Fred. Olsen Energy restructuring plans hampered by potential rig buyer exit

Bolette Dolphin; Source: FOE

Offshore driller Fred. Olsen Energy (FOE) is considering other restructuring alternatives or it might be facing bankruptcy following a withdrawal of a potential buyer for its drillship Bolette Dolphin.

To remind, as part of its ongoing refinancing efforts, FOE in early November presented to its stakeholders a proposal for the refinancing of its capital structure.

Key elements of the proposal included the sale of the company’s drilling unit Bolette Dolphin, the issuance of new equity in the amount of approximately $130-140 million in consideration of approximately 89% of FOE’s share capital, post refinancing, and the issuance of new loan capital in the amount of approximately $90 million.

Last Thursday, November 22 FOE was in the process of negotiating a binding agreement for the sale of the Bolette Dolphin to a selected buyer at a price of $340 million.

The implementation of the proposal, starting with the sale of the Bolette Dolphin, requires the unanimous support of FOE’s secured lenders.

However, the key terms of the proposal have received the support from all lenders except for one. Therefore, certain of FOE’s secured lenders informed FOE last week that they would submit to Oslo Tingrett a petition for an injunction against the one secured lender obstructing the proposal in order to procure that the lender consents to the sale of the drilling unit Bolette Dolphin.

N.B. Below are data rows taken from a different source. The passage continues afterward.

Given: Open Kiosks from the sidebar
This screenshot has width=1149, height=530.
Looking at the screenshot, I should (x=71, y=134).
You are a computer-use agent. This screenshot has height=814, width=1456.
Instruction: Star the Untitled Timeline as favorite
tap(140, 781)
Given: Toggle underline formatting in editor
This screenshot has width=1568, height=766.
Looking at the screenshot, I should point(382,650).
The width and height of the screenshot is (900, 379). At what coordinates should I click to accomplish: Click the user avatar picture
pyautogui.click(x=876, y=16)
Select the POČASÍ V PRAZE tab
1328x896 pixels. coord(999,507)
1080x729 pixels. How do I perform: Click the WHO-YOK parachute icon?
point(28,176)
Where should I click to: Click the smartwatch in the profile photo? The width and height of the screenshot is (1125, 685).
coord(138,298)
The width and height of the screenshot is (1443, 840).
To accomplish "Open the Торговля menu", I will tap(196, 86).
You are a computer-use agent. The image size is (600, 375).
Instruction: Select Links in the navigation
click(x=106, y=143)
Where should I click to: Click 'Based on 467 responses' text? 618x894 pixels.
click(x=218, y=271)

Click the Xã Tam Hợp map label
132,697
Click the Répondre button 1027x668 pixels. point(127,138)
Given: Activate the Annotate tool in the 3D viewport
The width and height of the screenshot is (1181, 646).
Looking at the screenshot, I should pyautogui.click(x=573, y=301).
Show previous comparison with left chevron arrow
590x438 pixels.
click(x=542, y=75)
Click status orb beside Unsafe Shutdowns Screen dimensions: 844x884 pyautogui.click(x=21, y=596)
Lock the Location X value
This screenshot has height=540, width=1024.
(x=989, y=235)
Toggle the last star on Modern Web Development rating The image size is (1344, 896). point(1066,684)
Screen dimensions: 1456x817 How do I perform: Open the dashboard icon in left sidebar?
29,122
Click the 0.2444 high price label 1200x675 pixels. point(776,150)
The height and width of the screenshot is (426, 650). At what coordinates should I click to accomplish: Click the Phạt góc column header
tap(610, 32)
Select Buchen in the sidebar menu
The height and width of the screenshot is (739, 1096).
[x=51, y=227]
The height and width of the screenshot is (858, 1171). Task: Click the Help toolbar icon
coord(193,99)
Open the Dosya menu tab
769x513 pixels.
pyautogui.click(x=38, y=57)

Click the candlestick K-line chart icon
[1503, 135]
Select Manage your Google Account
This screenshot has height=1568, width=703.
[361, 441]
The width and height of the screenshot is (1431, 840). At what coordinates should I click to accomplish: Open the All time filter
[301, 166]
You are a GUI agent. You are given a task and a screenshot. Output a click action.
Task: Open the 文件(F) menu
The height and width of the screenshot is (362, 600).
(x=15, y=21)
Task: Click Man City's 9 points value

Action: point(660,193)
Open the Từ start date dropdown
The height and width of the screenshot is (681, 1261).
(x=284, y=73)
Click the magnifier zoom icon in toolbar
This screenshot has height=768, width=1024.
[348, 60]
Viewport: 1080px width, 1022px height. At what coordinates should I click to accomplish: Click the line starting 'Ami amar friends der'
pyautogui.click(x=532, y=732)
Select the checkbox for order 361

Before managing to resolve the situation with the lender, FOE said on Wednesday, November 28 that the potential buyer of the Bolette Dolphin has withdrawn from the sales process given the significant change in oil and equity prices coupled with the uncertainty around the restructuring and sale process.

Therefore, at present, FOE’s restructuring proposal is not viable and FOE will consider other restructuring alternatives in dialogue with its key stakeholders.

FOE previously said that, unless a solution is found to the refinancing, the company would need to file for bankruptcy.